DATA.
────────────────────────────────────────
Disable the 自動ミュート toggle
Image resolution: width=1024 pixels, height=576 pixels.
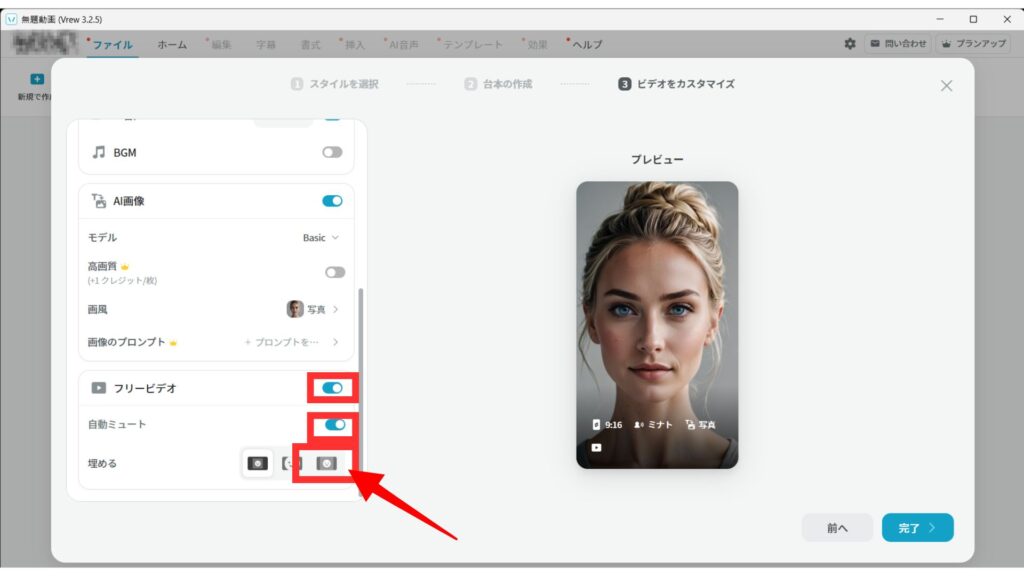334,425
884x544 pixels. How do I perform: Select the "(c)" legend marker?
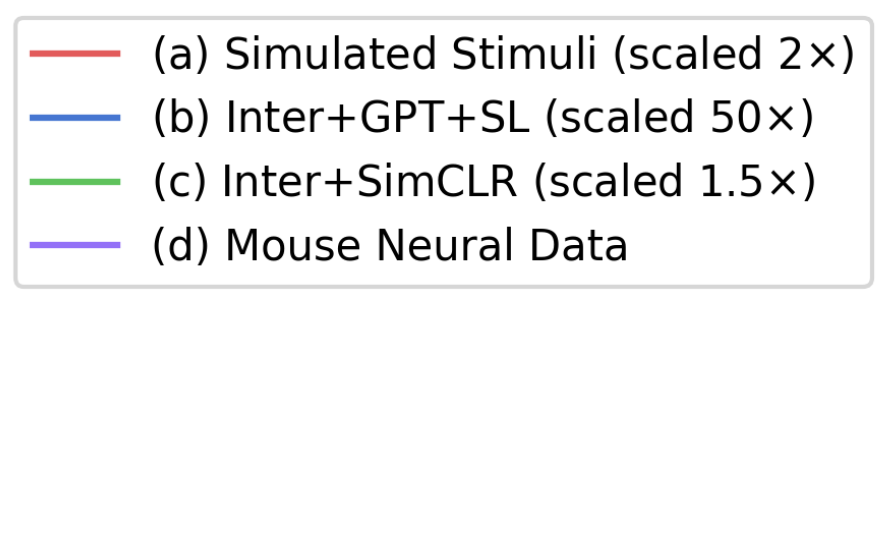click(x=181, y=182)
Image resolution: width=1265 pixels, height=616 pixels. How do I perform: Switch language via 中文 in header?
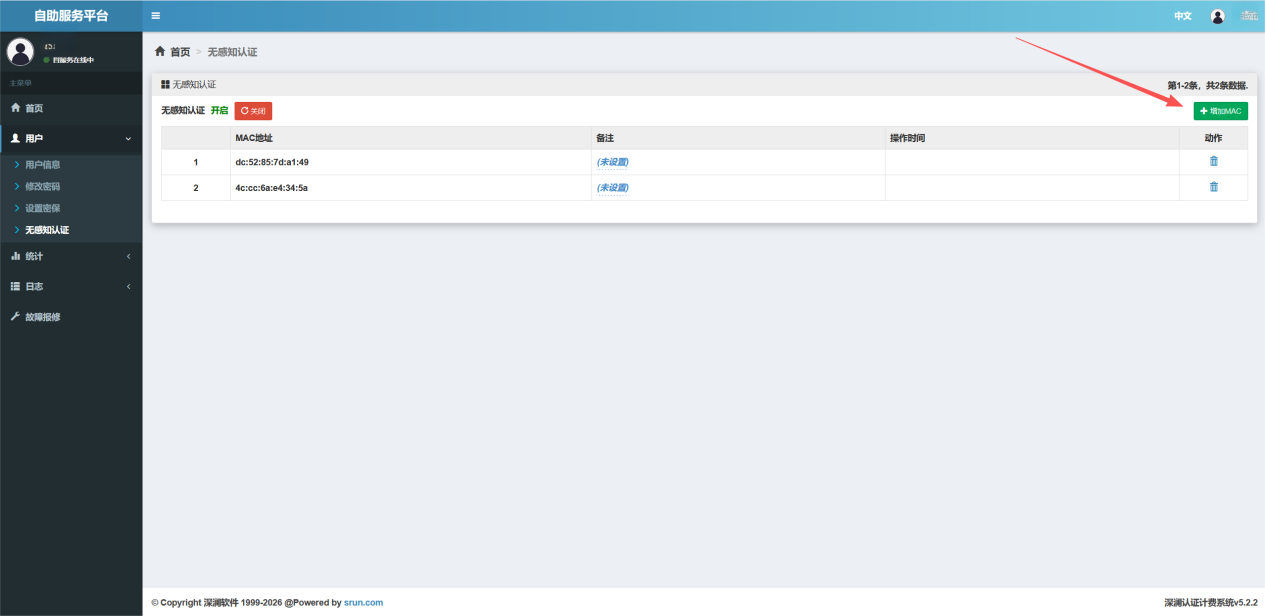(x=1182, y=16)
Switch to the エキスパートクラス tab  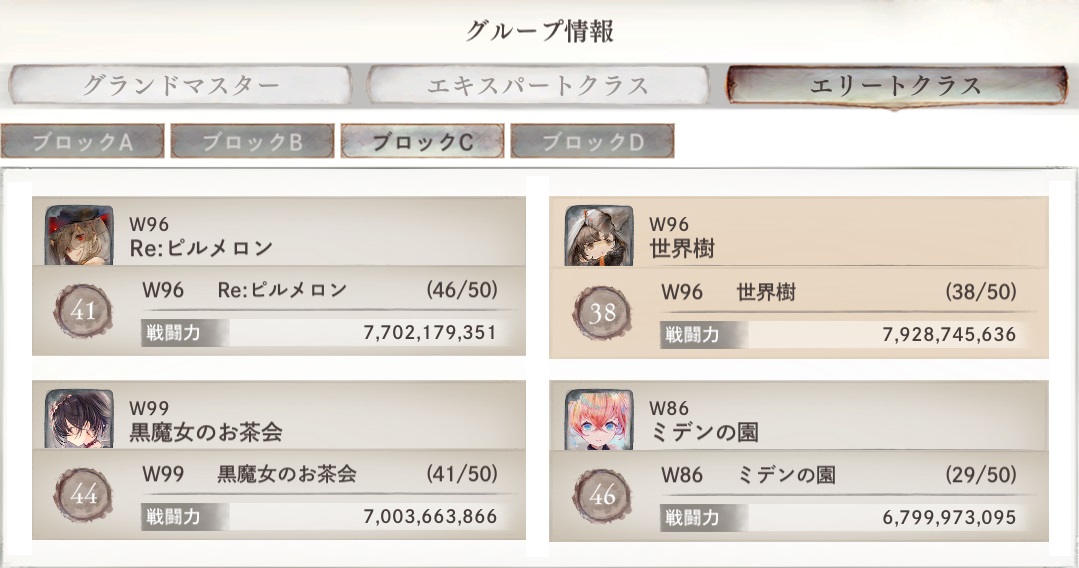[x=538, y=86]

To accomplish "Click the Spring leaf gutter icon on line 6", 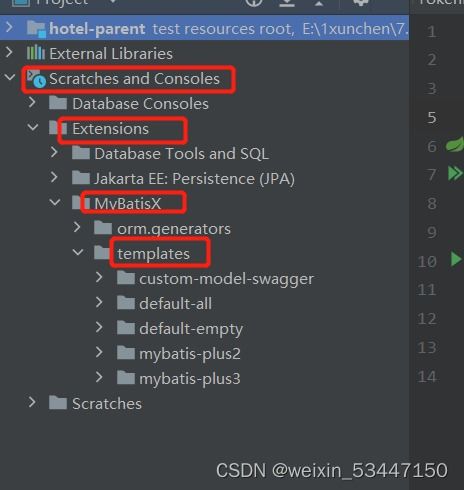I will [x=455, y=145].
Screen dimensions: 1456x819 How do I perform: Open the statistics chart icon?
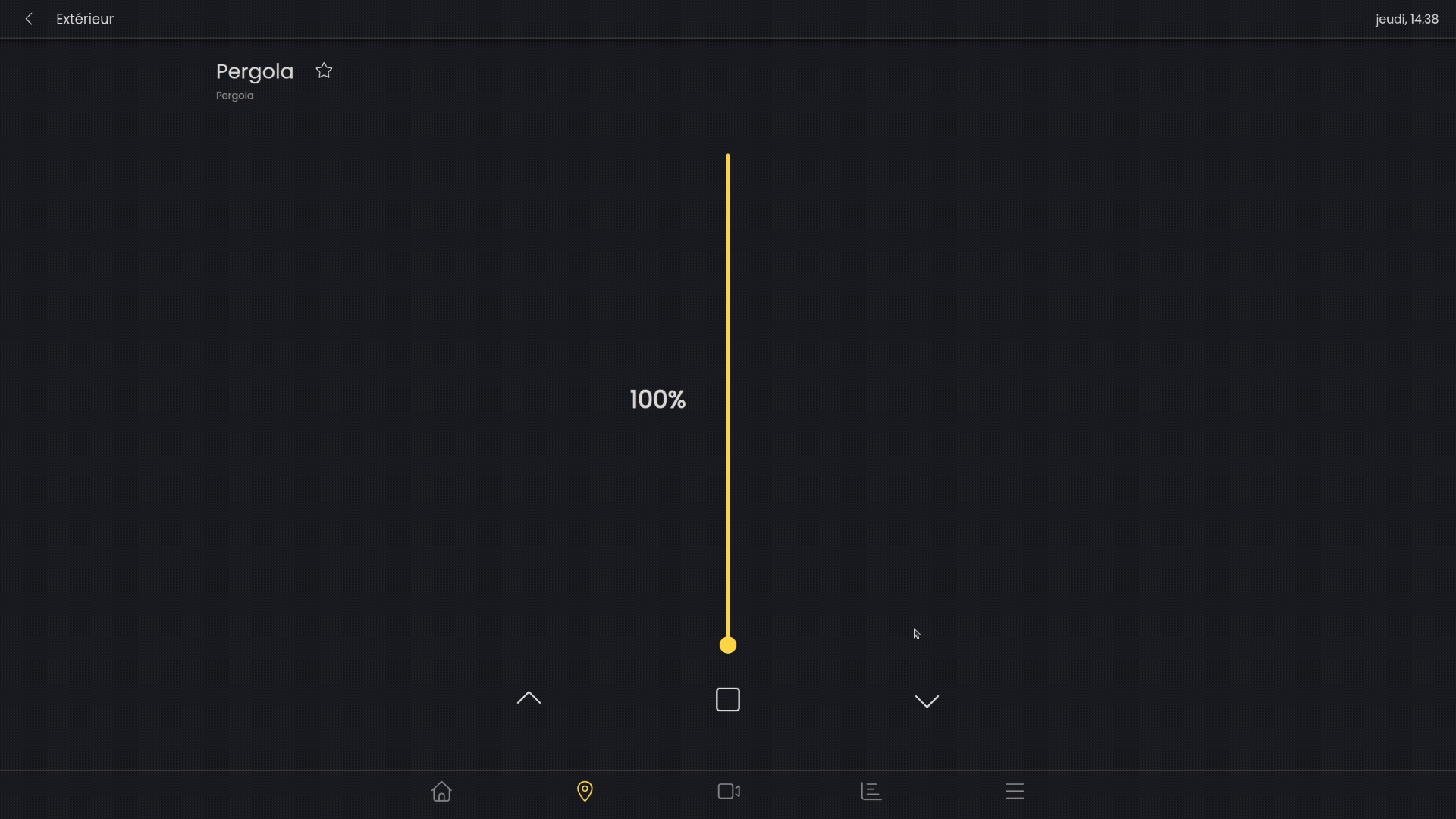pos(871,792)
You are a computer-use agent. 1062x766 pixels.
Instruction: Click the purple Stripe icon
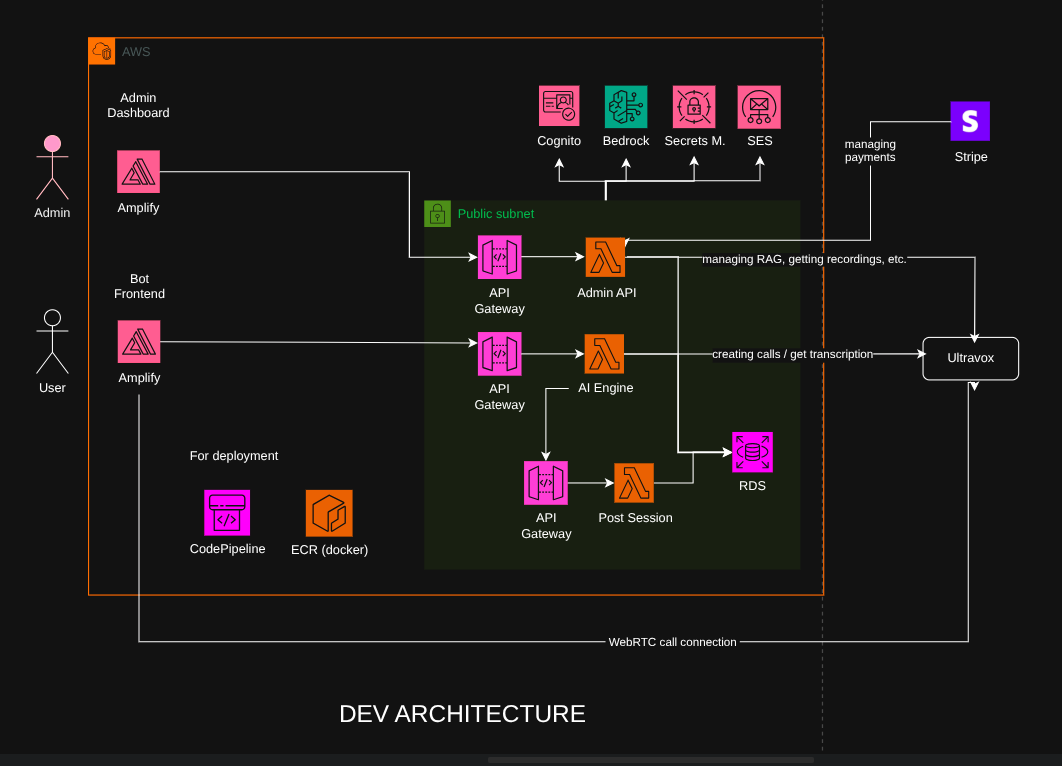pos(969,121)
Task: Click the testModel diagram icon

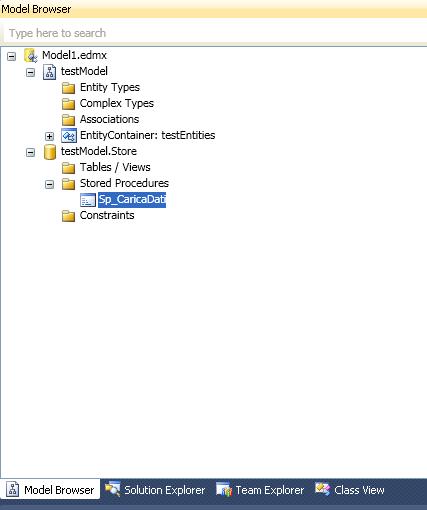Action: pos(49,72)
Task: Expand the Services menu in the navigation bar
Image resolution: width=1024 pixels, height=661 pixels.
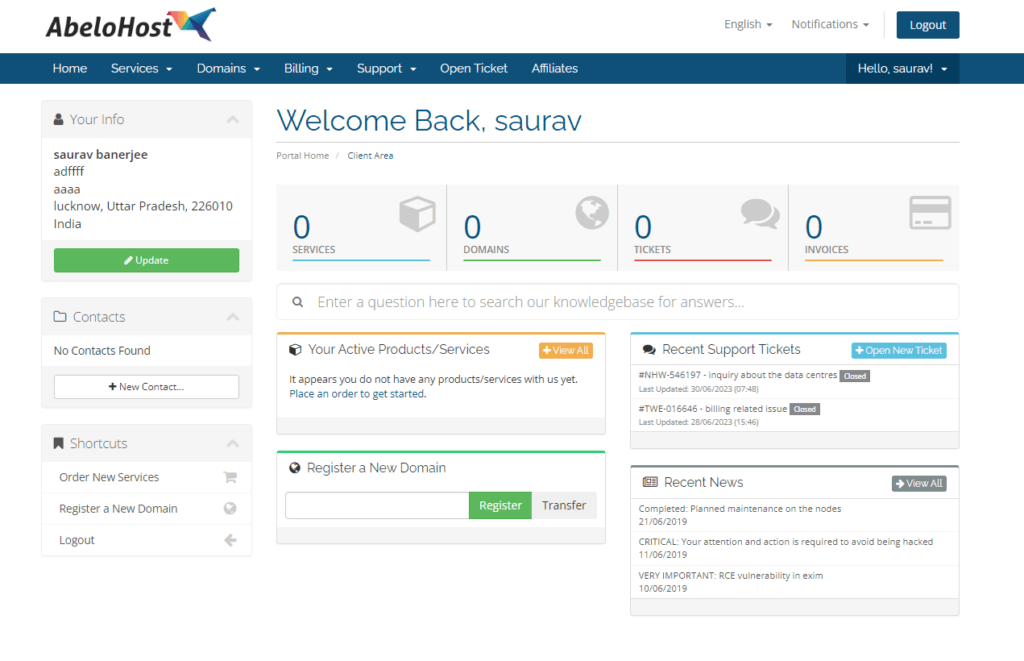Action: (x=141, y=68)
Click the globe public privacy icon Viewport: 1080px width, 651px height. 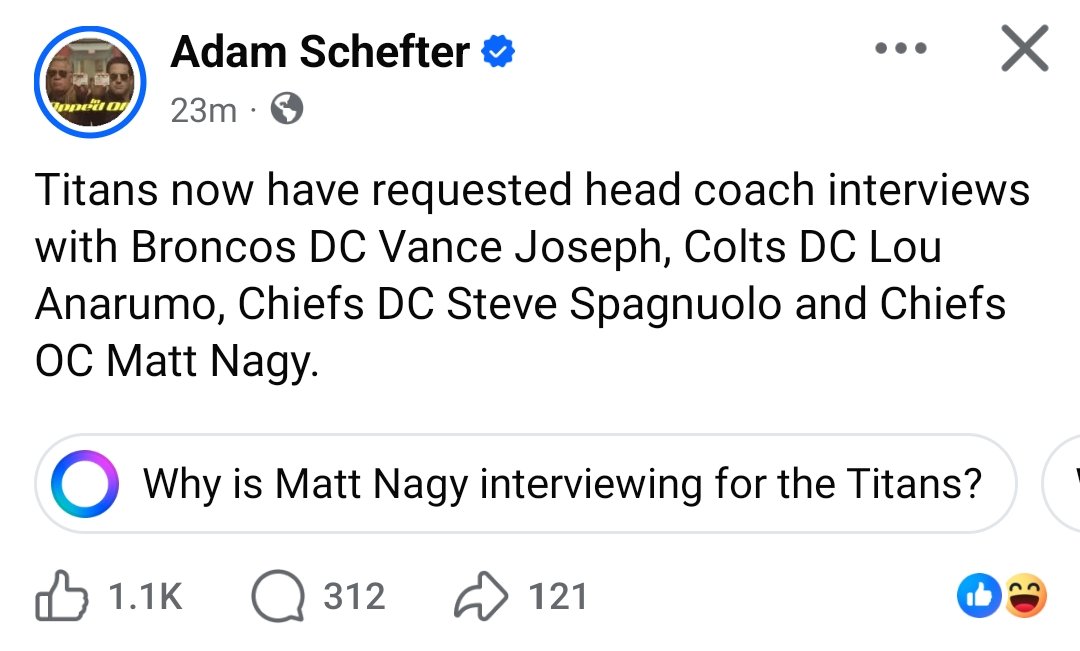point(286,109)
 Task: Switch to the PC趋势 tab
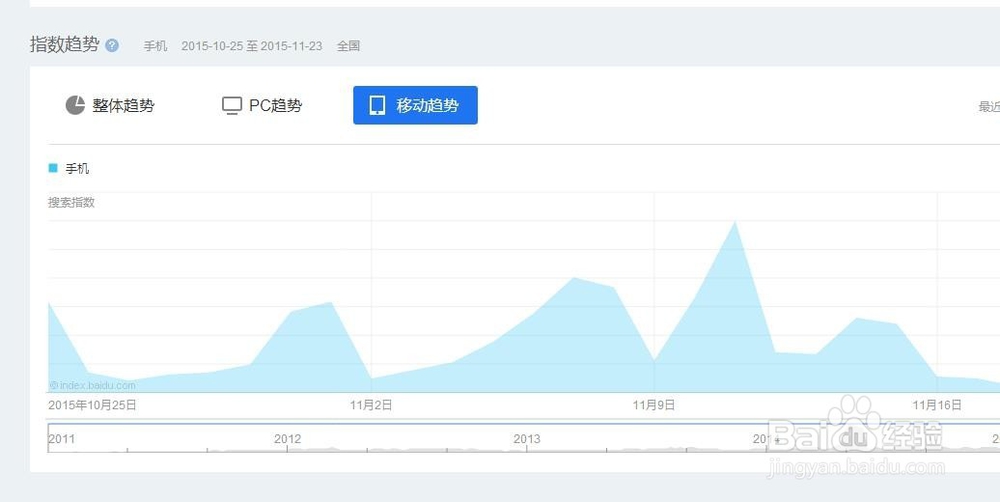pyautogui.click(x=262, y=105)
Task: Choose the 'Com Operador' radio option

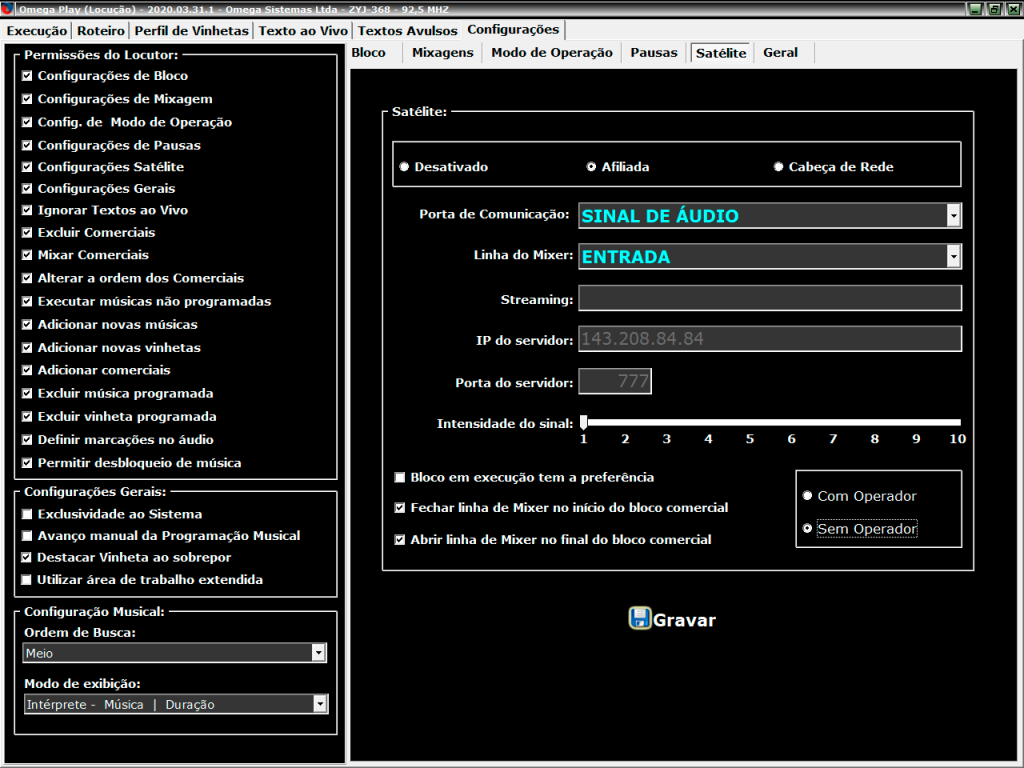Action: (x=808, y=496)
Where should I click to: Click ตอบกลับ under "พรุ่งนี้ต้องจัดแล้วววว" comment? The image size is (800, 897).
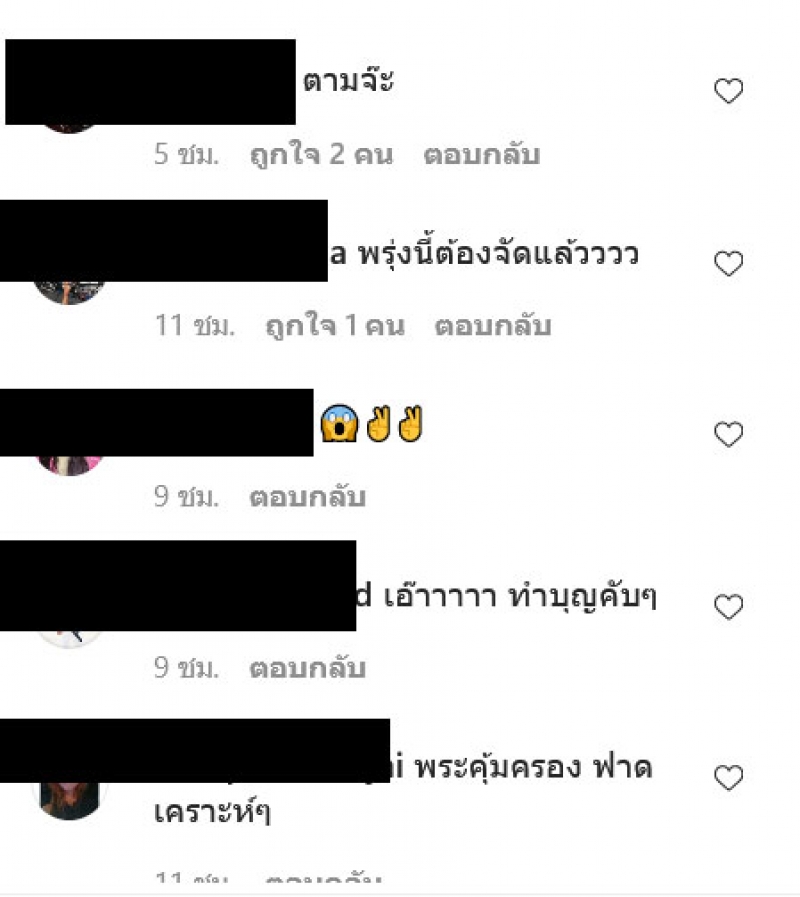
────────────────────────────────────────
REQUIRED ACTION. Locate the line containing "Task: Choose the 'Com Operador' radio option" in the material above, then repeat it and every later line exactly, with no pictures.

OUTPUT BELOW.
Task: Choose the 'Com Operador' radio option

Action: (x=808, y=496)
Where should I click to: Click ตอบกลับ under "พรุ่งนี้ต้องจัดแล้วววว" comment? The image size is (800, 897).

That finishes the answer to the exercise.